BEGIN

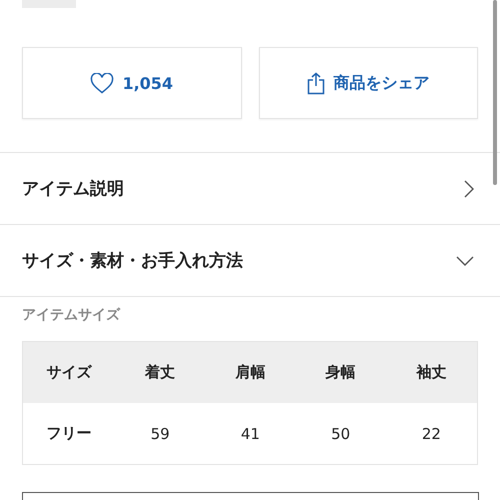 This screenshot has height=500, width=500. I want to click on share-icon, so click(316, 83).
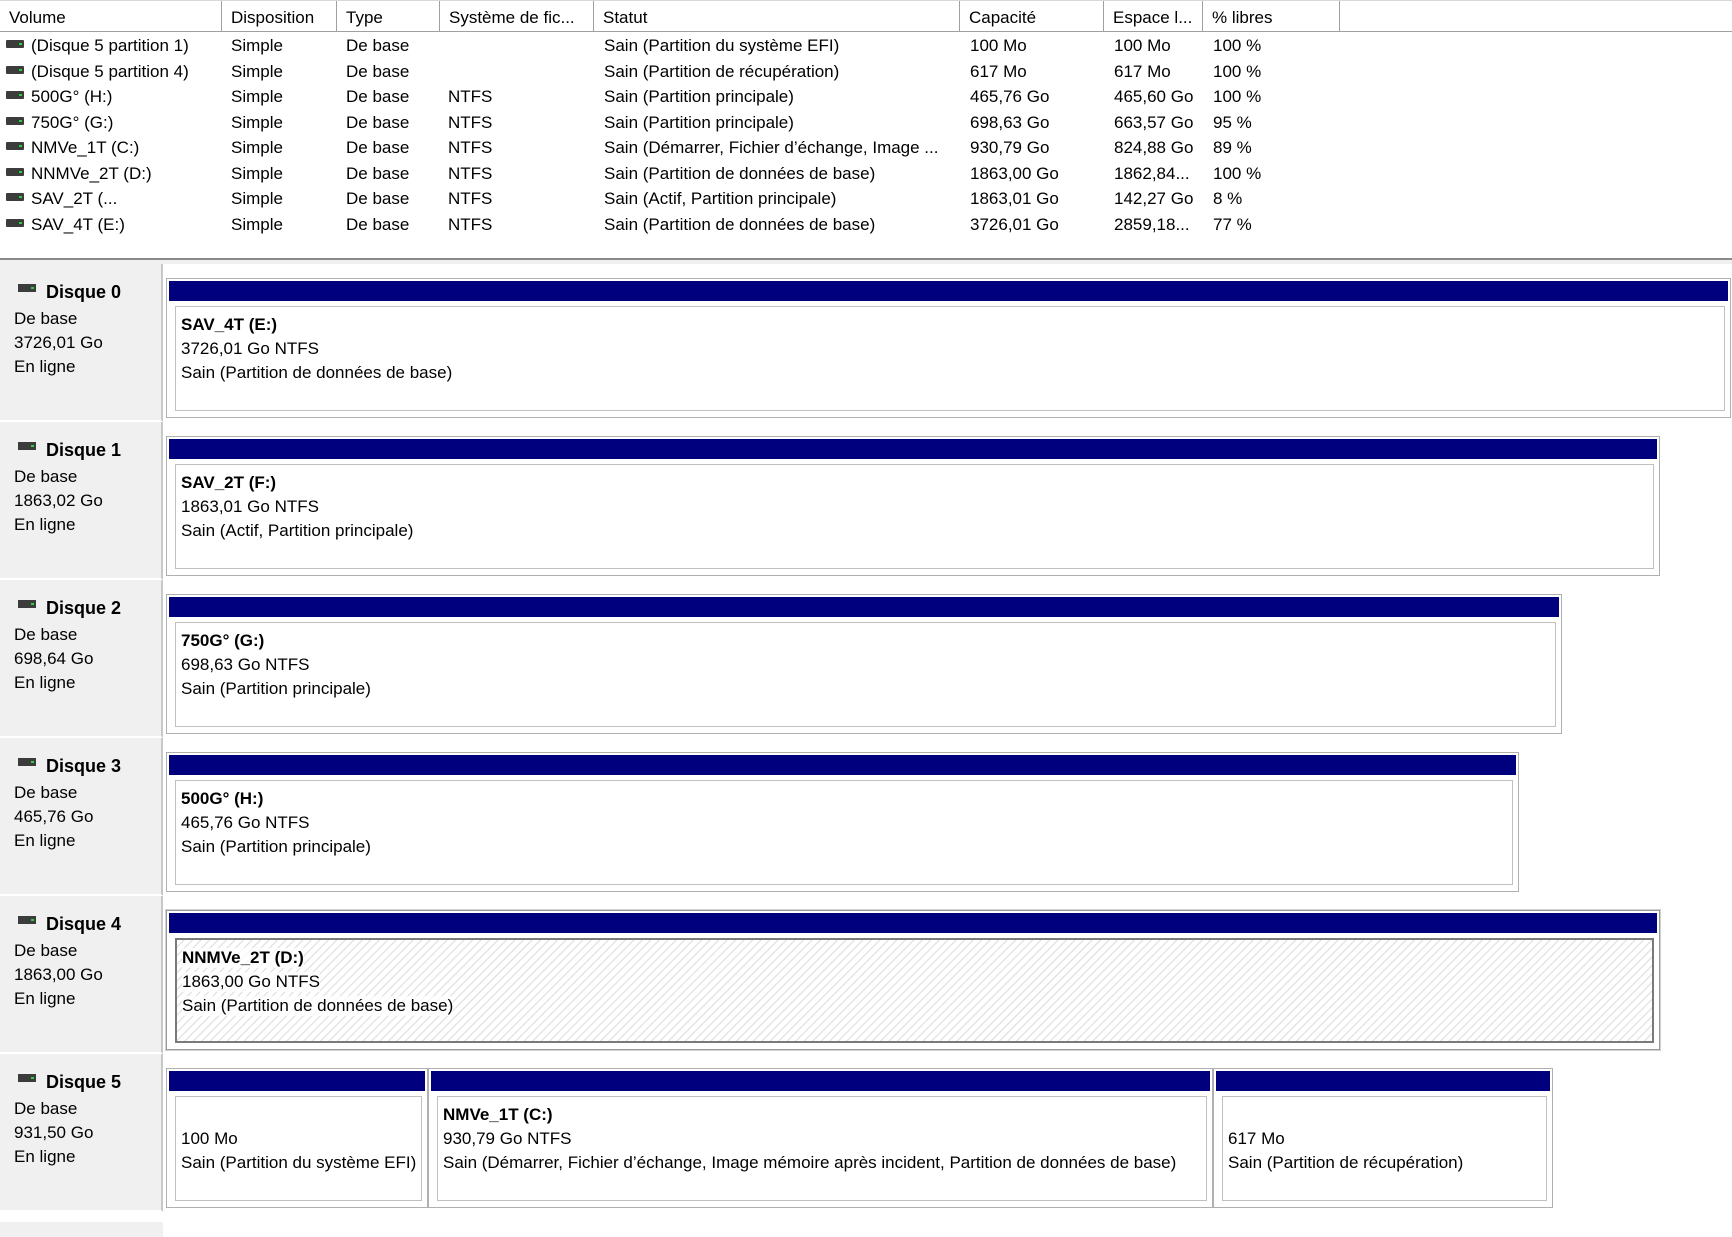  Describe the element at coordinates (250, 506) in the screenshot. I see `partition-size: 1863,01 Go NTFS` at that location.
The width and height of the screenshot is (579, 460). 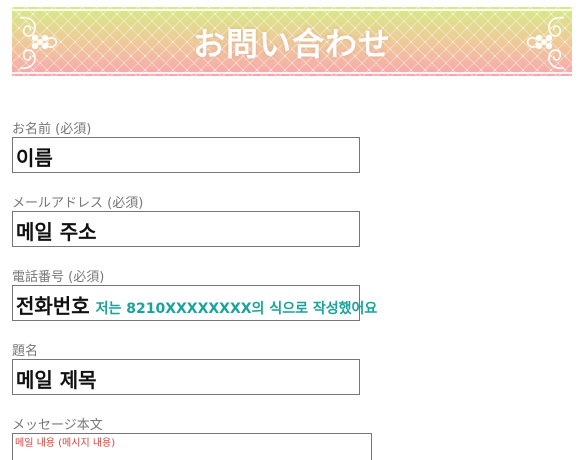 I want to click on page-title: お問い合わせ, so click(x=292, y=44).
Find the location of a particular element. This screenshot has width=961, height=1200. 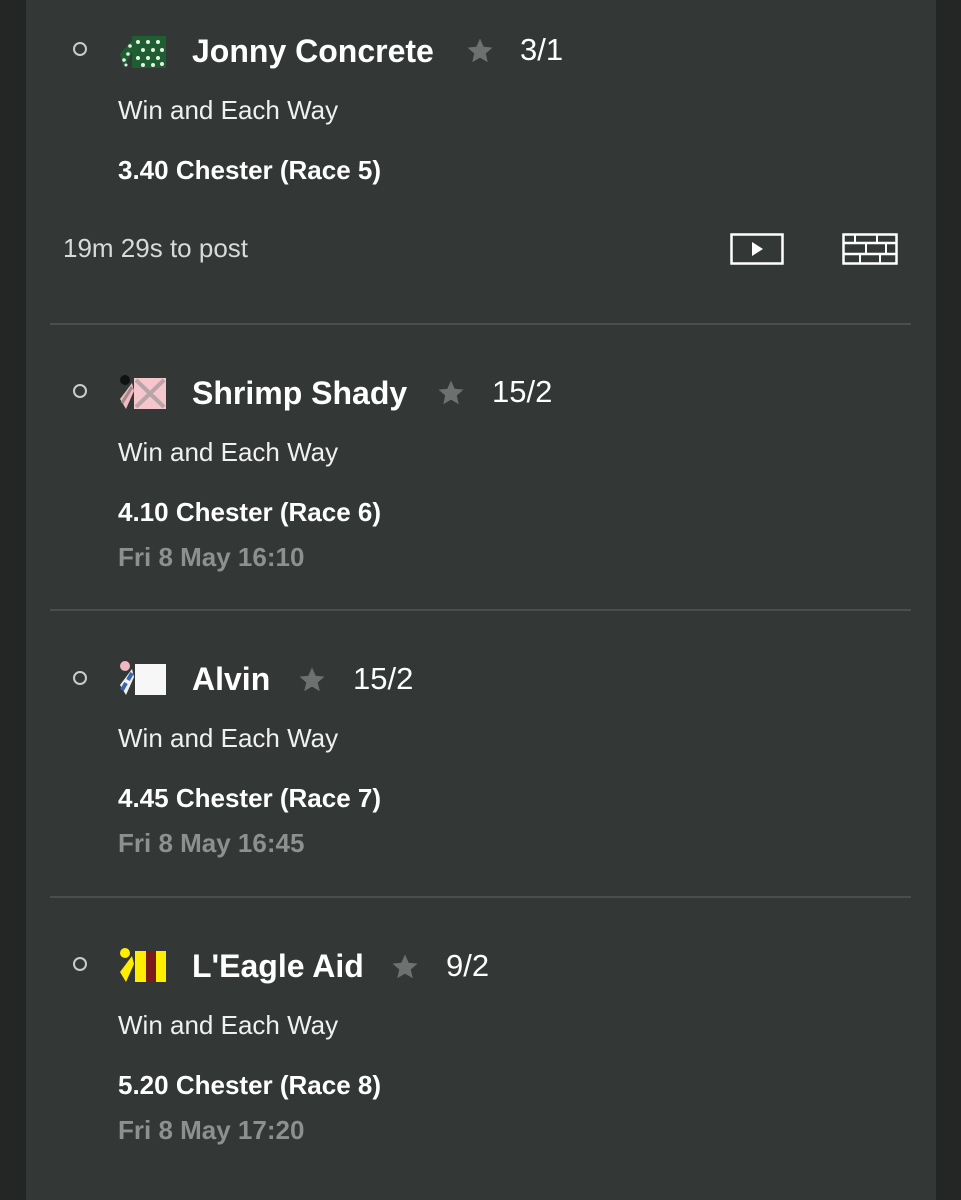

race-name: 3.40 Chester (Race 5) is located at coordinates (250, 170).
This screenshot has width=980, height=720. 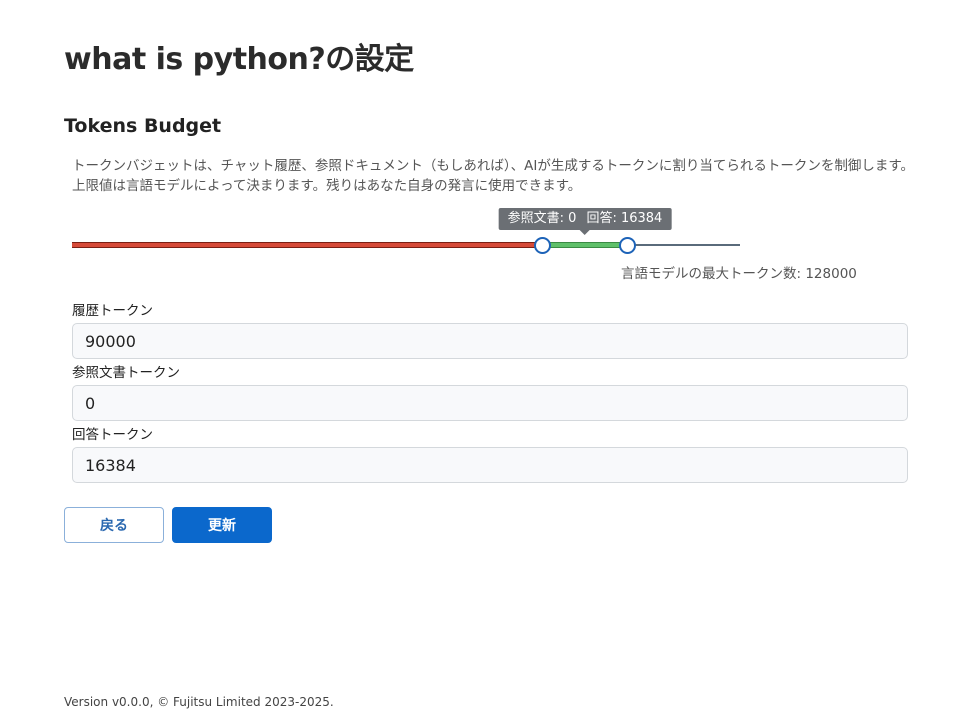 I want to click on slider-tooltip: 参照文書: 0 回答: 16384, so click(x=585, y=222).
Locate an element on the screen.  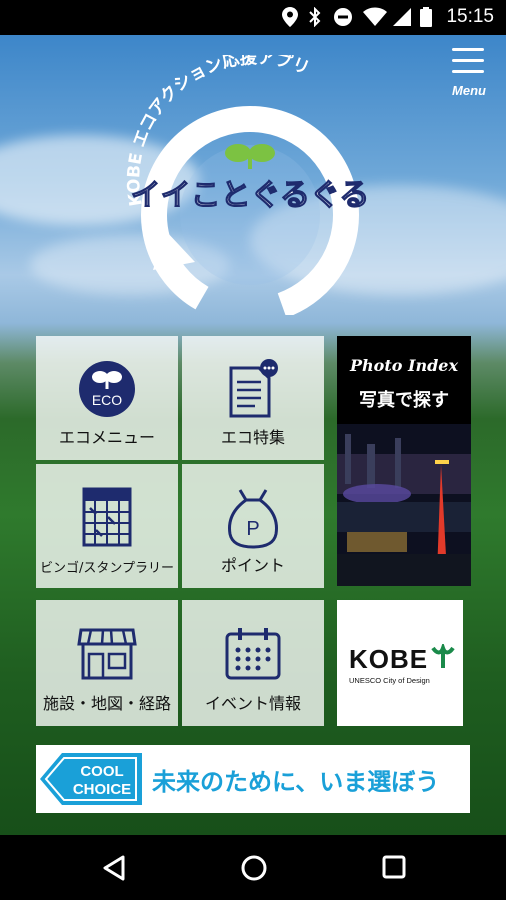
recents-button is located at coordinates (394, 867).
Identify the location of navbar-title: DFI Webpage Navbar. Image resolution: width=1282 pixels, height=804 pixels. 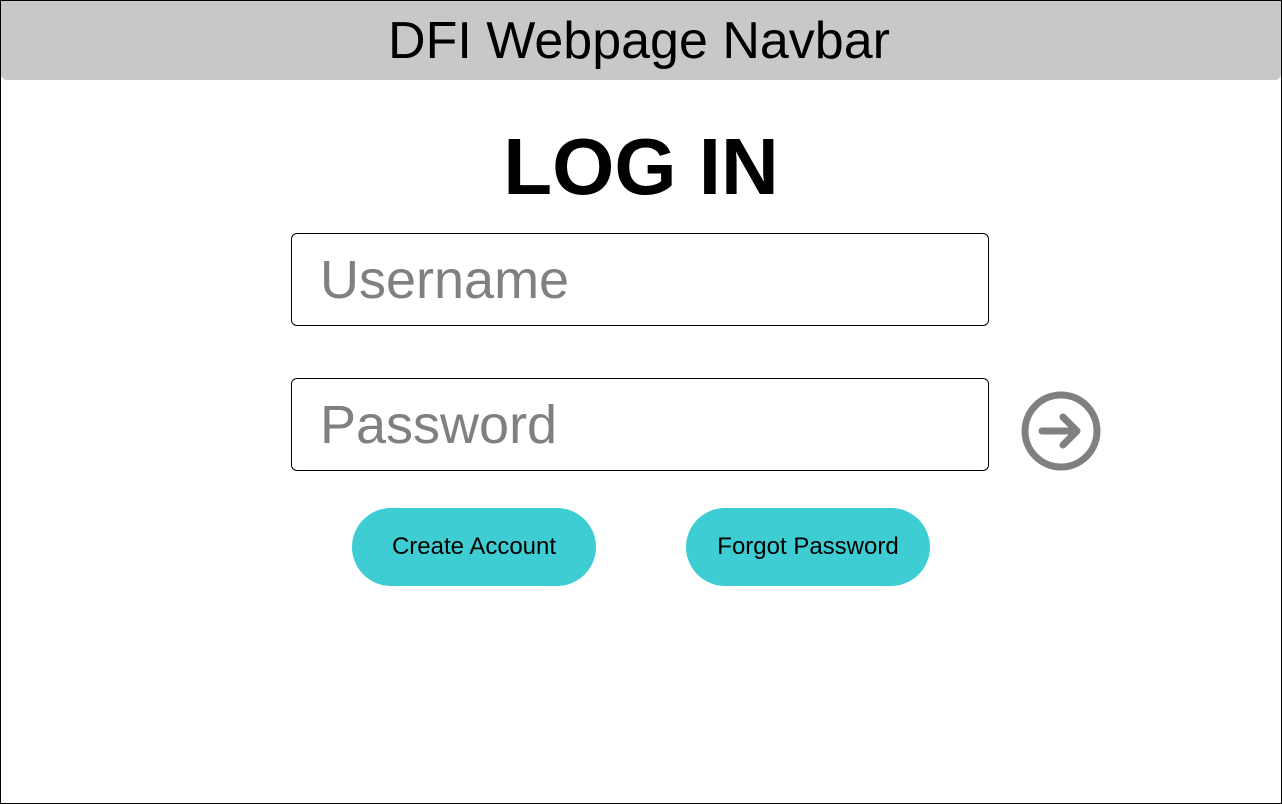
(639, 40).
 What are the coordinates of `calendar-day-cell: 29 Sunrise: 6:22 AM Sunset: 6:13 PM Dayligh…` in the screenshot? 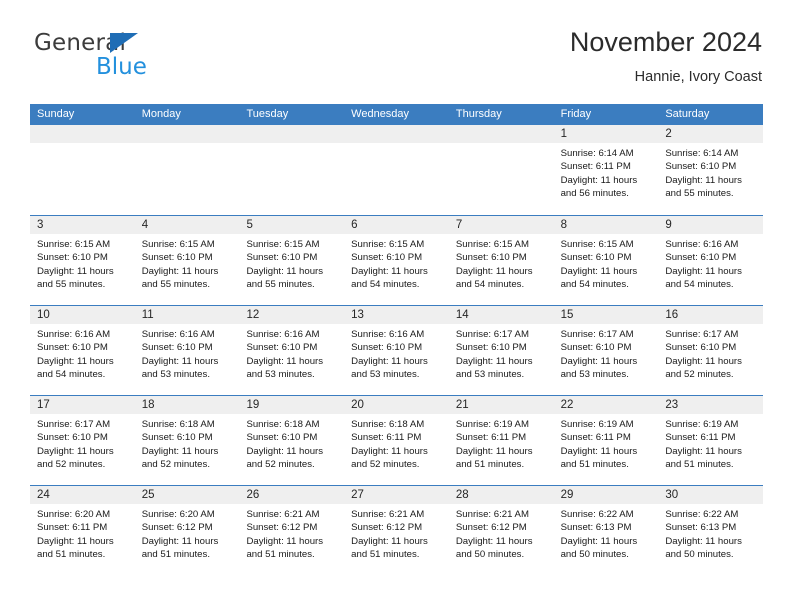 It's located at (606, 530).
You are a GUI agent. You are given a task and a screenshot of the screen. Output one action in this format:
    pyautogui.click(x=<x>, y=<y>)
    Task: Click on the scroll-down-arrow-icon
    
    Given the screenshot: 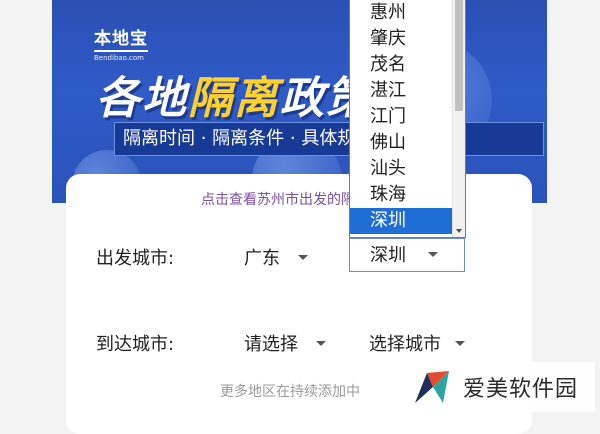 What is the action you would take?
    pyautogui.click(x=459, y=231)
    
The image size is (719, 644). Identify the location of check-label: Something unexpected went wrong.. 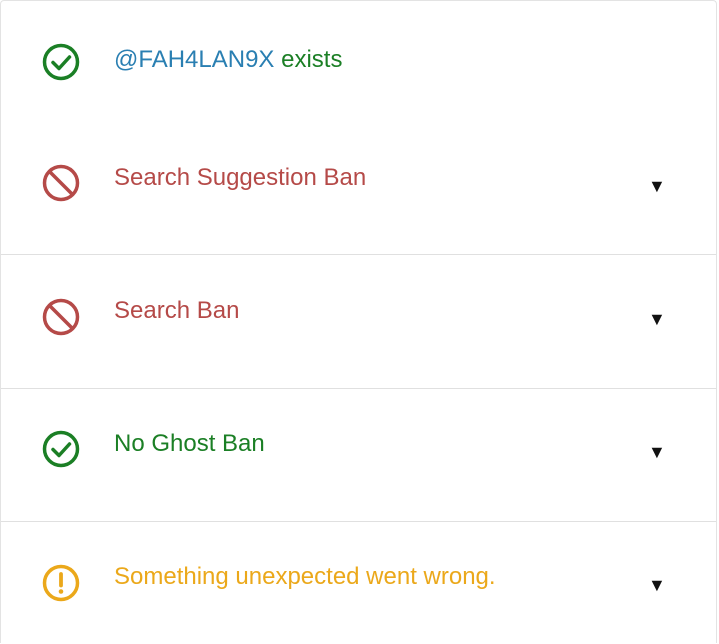
(305, 576).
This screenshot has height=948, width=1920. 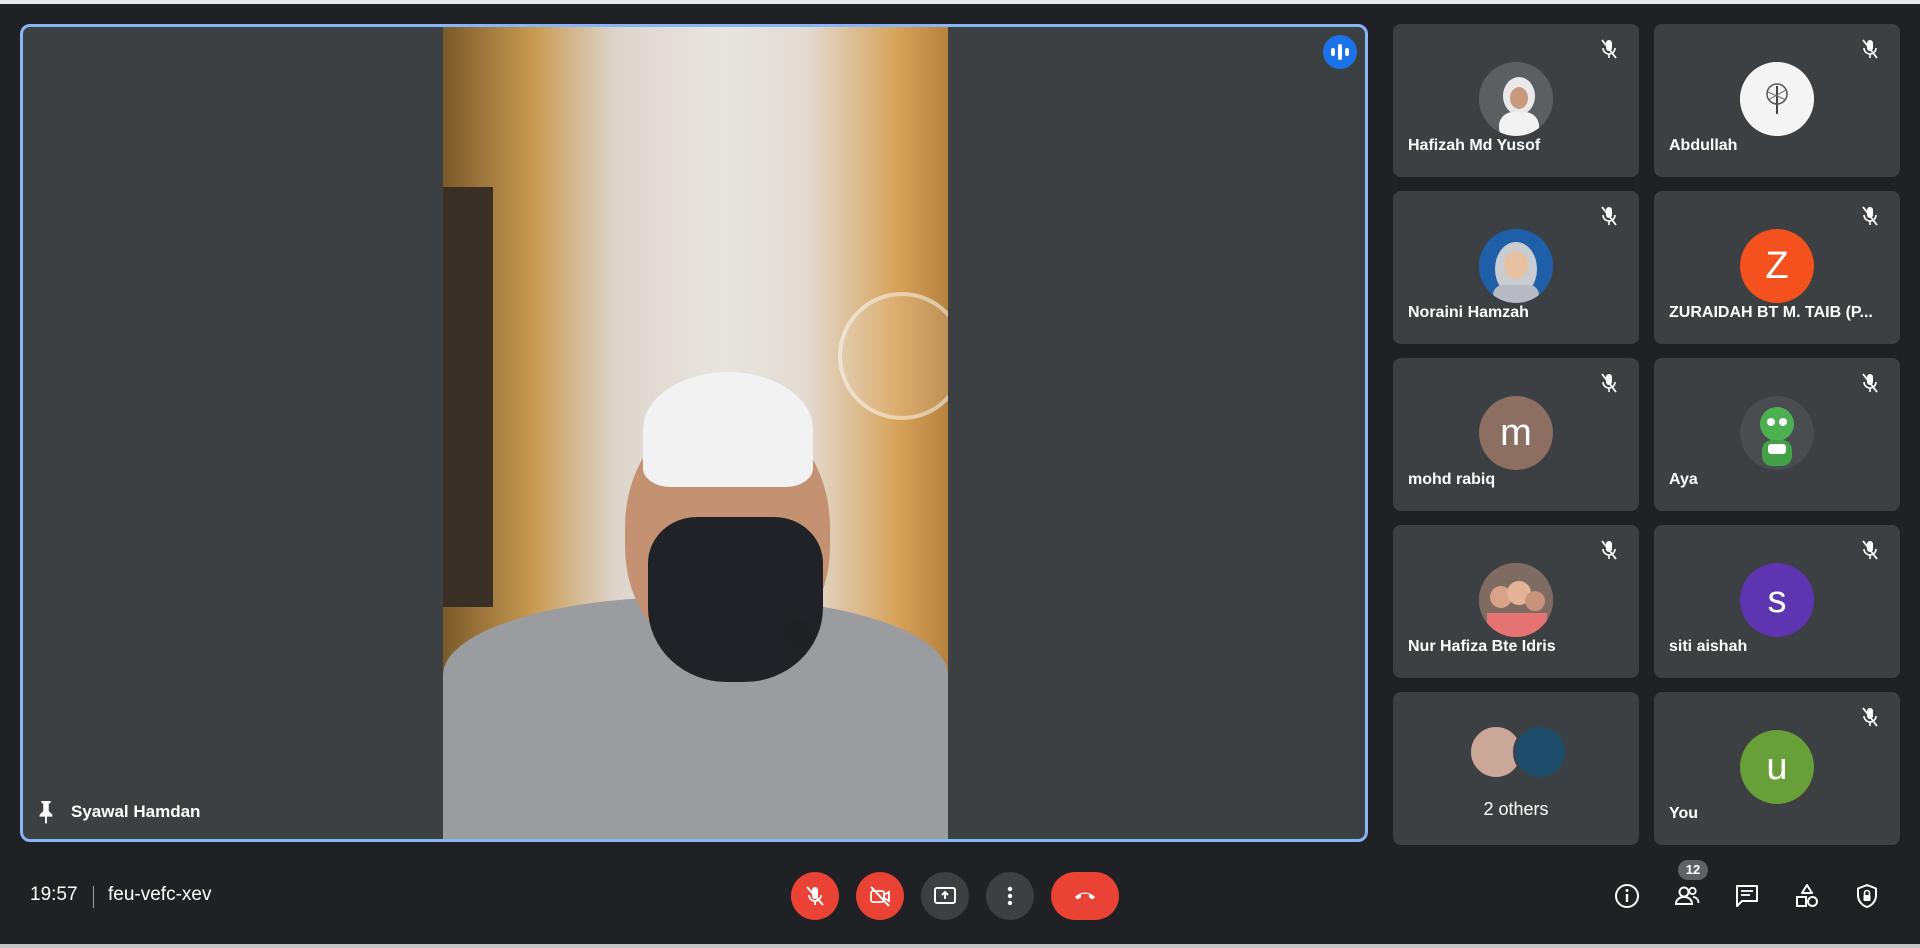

END

> [Exercise prompt]: Turn the material from the line containing "The image size" through the end of the material into a Markdown table with the columns Row and Text, one row per line and blank lines skipped. Leave the pictures out.

> [Written response]:
| Row | Text |
|---|---|
| 1 | The image size is (719, 644). Identify the location of check-label: Something unexpected went wrong..  |
| 2 | (305, 576). |
| 3 | This screenshot has height=948, width=1920.  |